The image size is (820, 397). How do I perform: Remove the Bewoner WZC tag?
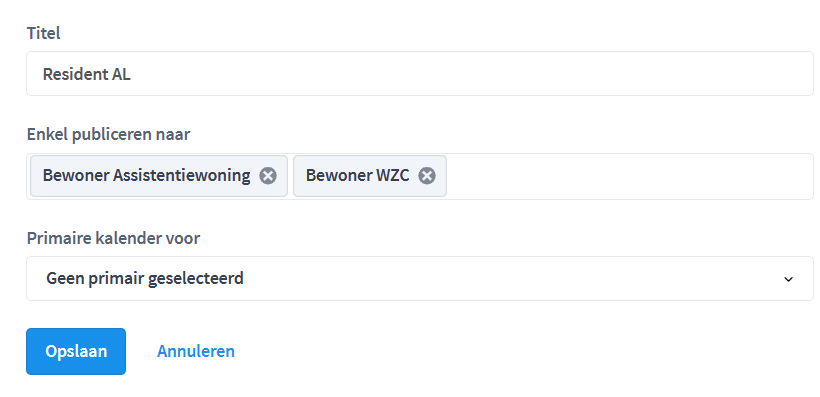[x=427, y=176]
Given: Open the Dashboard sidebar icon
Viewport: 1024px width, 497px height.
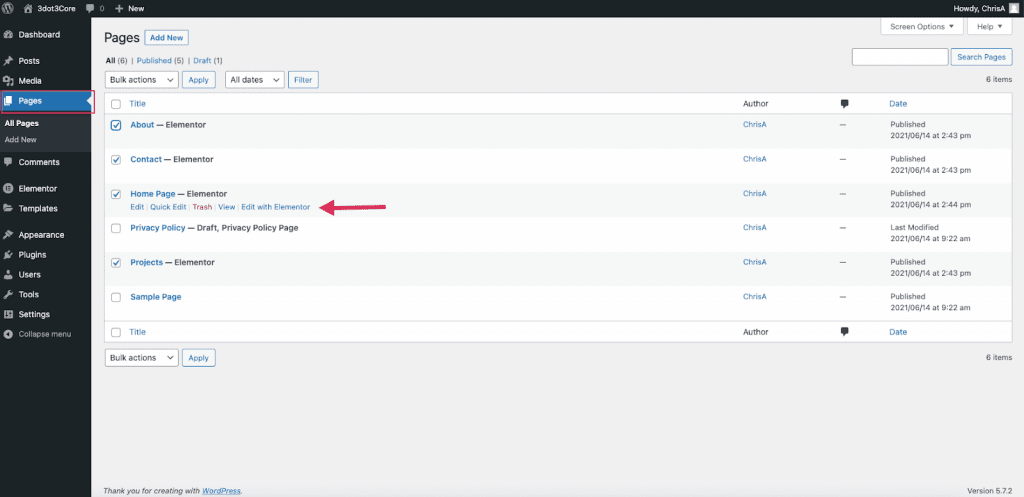Looking at the screenshot, I should pos(9,35).
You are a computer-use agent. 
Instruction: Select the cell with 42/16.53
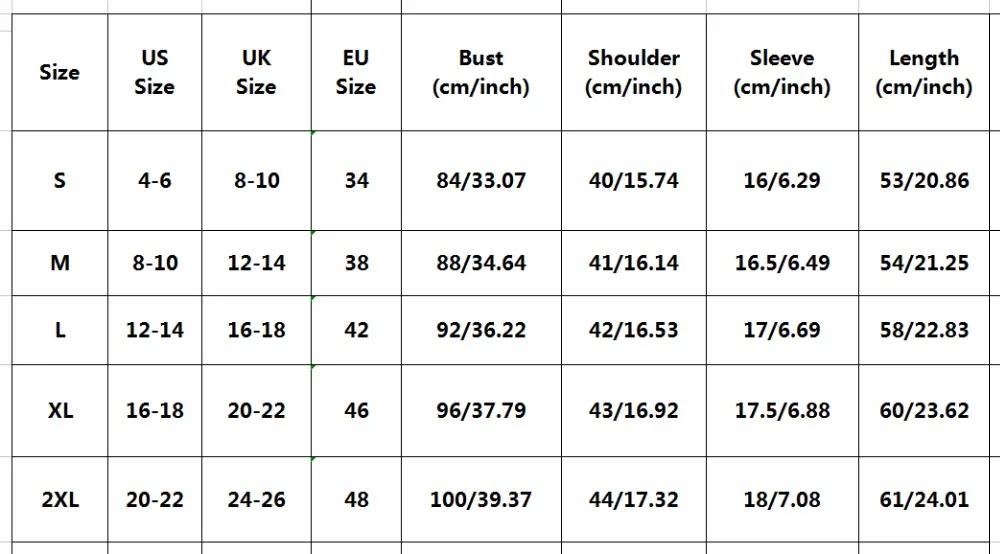coord(634,330)
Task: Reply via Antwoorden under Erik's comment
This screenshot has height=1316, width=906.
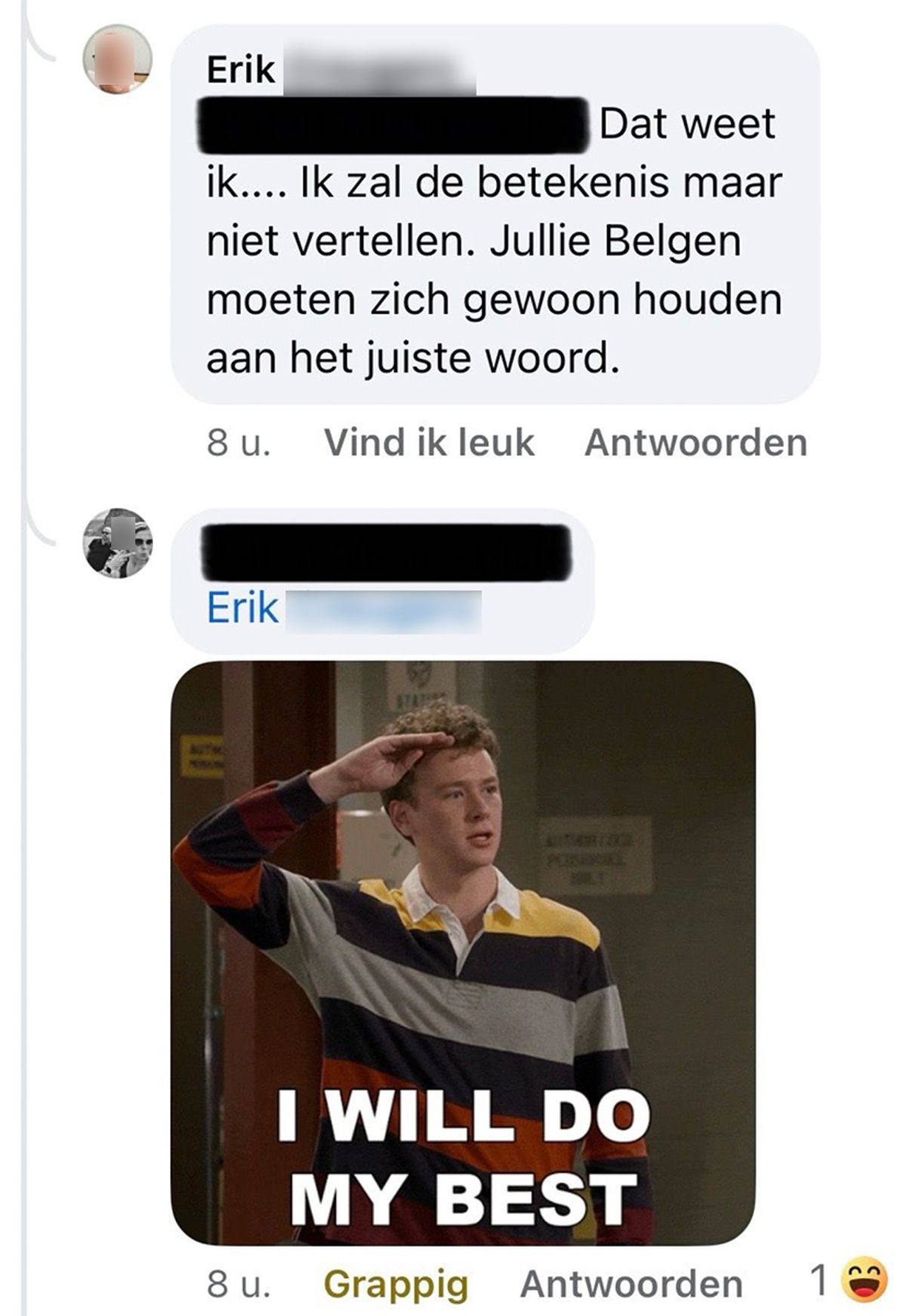Action: coord(695,442)
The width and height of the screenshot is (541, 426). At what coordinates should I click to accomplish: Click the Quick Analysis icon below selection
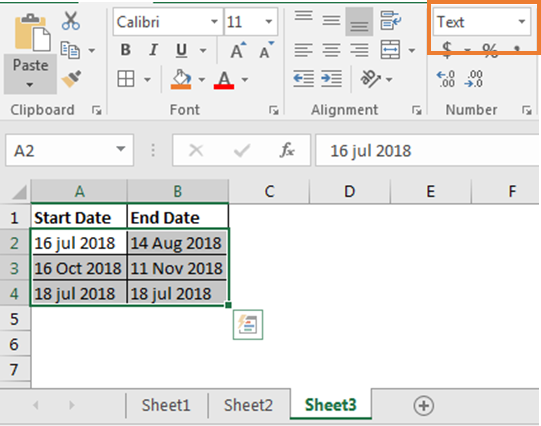248,325
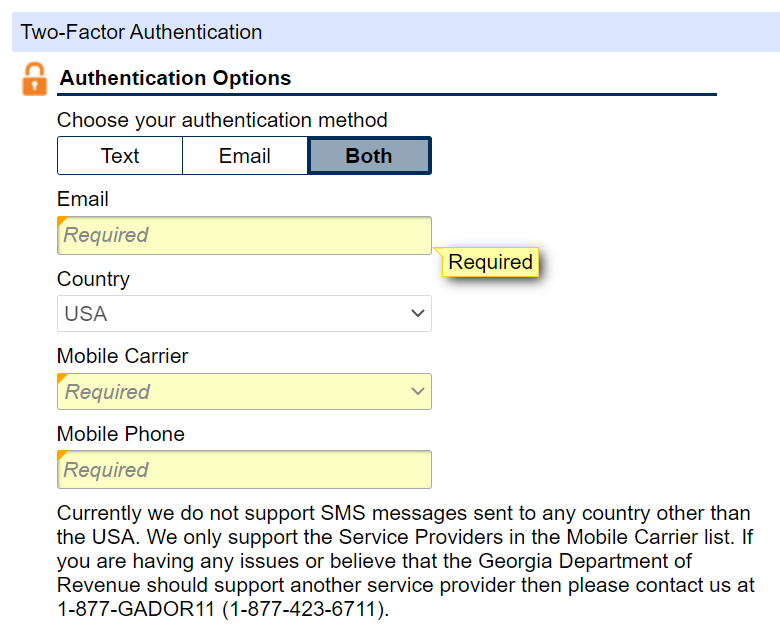Select the Text authentication method
The width and height of the screenshot is (780, 634).
120,156
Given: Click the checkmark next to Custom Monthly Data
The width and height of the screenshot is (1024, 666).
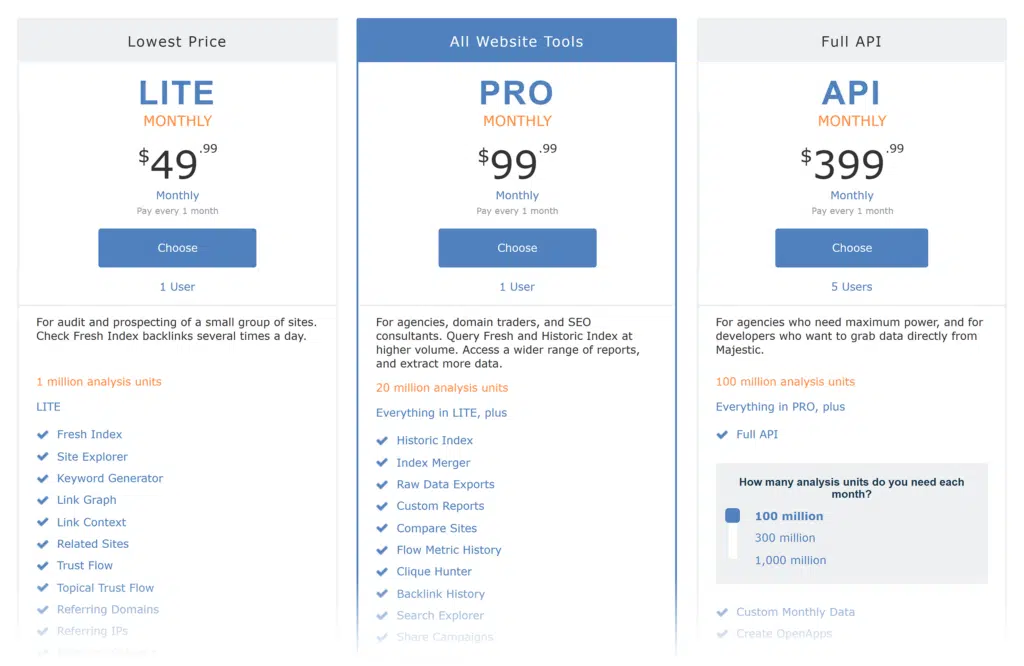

§ TASK DESCRIPTION:
Copy out exactly the lines between the line that contains "Given: Open the Dashboard sidebar icon" and the last line of the records, both ends included; leave out every picture.

§ OUTPUT FOR THIS TASK:
Given: Open the Dashboard sidebar icon
Viewport: 1024px width, 497px height.
Looking at the screenshot, I should pos(9,35).
You are a computer-use agent. 
Instruction: Select the cell with 42/16.53
coord(634,330)
Task: Reply via Antwoorden under Erik's comment
This screenshot has height=1316, width=906.
Action: coord(695,442)
The width and height of the screenshot is (541, 426). At what coordinates should I click to accomplish: Click the Quick Analysis icon below selection
248,325
Select the Text authentication method
The width and height of the screenshot is (780, 634).
120,156
Given: Click the checkmark next to Custom Monthly Data
The width and height of the screenshot is (1024, 666).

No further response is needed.